I think Civil Partnerships are great. I think it’s great that a person who has a chosen someone they want to spend their life with can make a committment to them, can share bank accounts, qualify for reduced tax, visit them in hospital and bring up a baby with them. Fab. I understand why Peter Tatchell and Stonewall agreed to support them when Tony Blair introduced them back in 2004. From what I understand, Tony Blair said he couldn’t get a gay marriage bill through Parliament, but that he felt he could carry civil partnerships – all the legal rights of marriage without the name.

It was the right thing to do at the time. Now, six years later – I think it’s time to start pushing for gay marriage. Reading yesterday in Salon magazine that conservative Catholic Portugal had just introduced gay marriage, it reminded me why we need to start asking for it again.
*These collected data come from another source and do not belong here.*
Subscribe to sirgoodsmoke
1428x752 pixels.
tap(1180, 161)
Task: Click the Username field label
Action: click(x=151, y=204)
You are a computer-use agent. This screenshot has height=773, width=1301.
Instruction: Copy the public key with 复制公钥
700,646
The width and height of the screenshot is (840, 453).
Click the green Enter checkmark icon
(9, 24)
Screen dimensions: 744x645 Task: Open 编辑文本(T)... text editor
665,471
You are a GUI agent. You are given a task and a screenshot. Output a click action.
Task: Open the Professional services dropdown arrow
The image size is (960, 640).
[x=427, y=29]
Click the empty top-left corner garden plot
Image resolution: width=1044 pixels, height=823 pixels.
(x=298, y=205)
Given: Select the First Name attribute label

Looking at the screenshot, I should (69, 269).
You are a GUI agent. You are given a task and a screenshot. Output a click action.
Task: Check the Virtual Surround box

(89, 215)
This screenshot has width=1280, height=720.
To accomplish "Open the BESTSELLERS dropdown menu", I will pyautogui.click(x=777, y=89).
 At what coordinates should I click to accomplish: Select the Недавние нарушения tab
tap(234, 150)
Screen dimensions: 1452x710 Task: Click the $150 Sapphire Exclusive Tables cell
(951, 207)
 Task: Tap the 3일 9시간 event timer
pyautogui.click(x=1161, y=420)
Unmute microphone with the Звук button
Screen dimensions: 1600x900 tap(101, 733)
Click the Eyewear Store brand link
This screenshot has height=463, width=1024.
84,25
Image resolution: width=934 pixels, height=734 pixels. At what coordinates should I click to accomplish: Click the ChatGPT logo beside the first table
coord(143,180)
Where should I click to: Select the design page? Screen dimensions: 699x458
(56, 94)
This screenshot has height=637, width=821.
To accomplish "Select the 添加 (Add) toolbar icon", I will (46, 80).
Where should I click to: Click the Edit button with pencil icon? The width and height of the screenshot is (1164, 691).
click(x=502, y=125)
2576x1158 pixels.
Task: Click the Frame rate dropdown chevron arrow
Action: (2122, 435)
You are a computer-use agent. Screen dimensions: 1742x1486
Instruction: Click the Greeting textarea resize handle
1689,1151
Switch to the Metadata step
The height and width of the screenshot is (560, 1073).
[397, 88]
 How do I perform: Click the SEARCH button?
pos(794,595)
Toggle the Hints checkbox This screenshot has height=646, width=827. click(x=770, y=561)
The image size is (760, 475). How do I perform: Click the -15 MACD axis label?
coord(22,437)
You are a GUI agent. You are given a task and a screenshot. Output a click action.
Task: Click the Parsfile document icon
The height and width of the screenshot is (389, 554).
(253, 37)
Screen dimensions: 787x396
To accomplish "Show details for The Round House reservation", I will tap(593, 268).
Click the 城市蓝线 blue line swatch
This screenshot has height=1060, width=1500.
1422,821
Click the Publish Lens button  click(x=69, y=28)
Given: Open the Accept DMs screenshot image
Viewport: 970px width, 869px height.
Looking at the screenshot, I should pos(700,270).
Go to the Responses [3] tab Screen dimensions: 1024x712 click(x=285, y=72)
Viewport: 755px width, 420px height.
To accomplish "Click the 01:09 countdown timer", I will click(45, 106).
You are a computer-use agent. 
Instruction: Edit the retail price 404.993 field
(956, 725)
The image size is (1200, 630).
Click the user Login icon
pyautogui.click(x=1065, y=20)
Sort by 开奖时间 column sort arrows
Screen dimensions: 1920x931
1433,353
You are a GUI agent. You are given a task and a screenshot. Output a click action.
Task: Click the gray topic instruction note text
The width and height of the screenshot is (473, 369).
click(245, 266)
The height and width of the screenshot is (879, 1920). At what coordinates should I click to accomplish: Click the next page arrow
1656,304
The previous generation have given us this. We need to keep pushing for more.

Some people don’t want to married. That’s fine. Maybe some people didn’t want to eat burgers back in 1950s America. It’s not fair that certain things should be denied to people because of their sexuality or skin colour and even if doesn’t specially affect you, injustice does affect you and affects all society. Let’s get this show on the road.

Currently there are "2 comments" on this Article:

  1. black forest says:

    I agree that we should push for gay marriage even if I personally don’t care for marriage straight or gay. It’s not about whether you want to be married as you say, it’s about believing in and supporting choice and equality or equal choices.If one gets the rights, so should the other! TMC need to start a push for gay marriage campaign :-)

  2. knot cake says:

    My, my…!

    Never getting married!

    The government is constantly kidding…Must be serious and act.